La dieta mediterranea è famosa in tutto il mondo perché i suoi ingredienti principali sono estremamente salutari e contengono dal punto di vista nutrizionale sostanza antiossidanti e estremamente benefiche. Vi forniamo qualche indicazione di massima:

  • scegliere cibi ricchi di antiossidanti e acidi grassi omega-3 che combattono lo stato infiammatorio e aiutano le cellule a ripararsi.
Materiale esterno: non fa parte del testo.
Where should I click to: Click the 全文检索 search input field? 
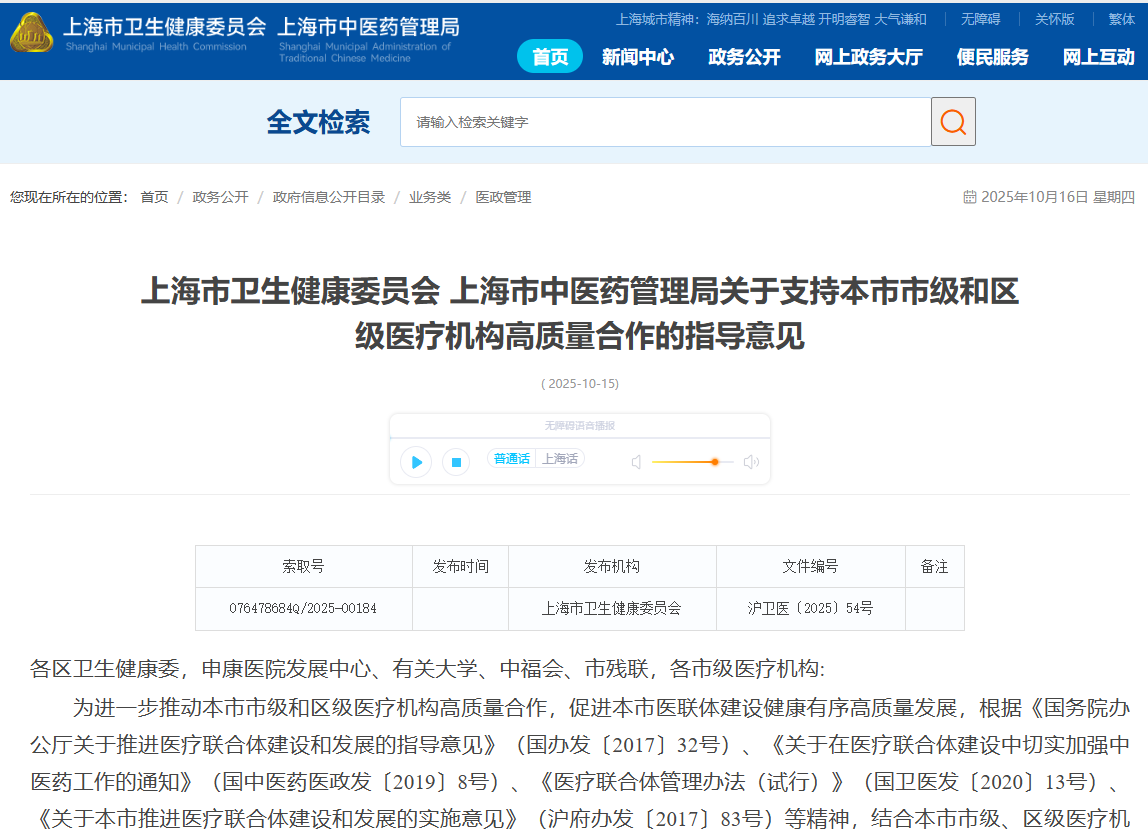[x=660, y=121]
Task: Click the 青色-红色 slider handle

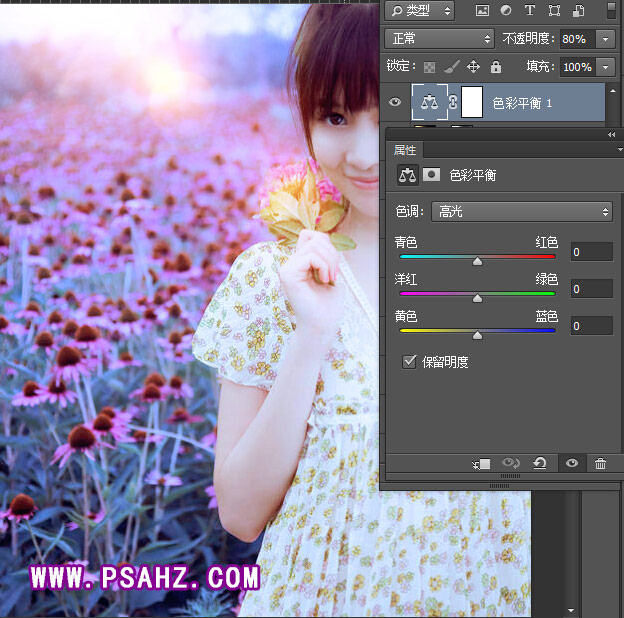Action: coord(477,260)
Scegliere quindi olio extravergine di oliva, pesce azzurro e salmone, frutta e verdura come mirtilli, fragole e verdure a foglia verde come gli spinaci;
  • assumere circa 30 grammi di fibre al giorno scegliendo cereali integrali;
  • limitarsi a circa 2mila-3mila calorie giornaliere in modo da tenere sotto controllo il peso ed eventualmente dimagrire in modo graduale;
  • eliminare i grassi saturi contenuti in cibi fritti, margarina etc..
  • limitare i carboidrati bianchi come zucchero, riso e pasta e cibi ad alto indice glicemico;
  • evitare cibi raffinati e troppo elaborati;
  • non eccedere con il sale, ma usare più spezie per condire le pietanze preferendo quelle antinfiammatorie come curcuma, curry, zenzero..
  • ridurre la carne rossa preferendo quella bianca;
  • bere un bicchiere di vino rosso al giorno, ricco di polifenoli che sono sostanze antiossidanti.

Ricordate che prima di iniziare una qualsiasi attività sportiva o fisica è bene parlarne con il chirurgo che saprà indicarvi i tempi e i modi per riprendere lo sport.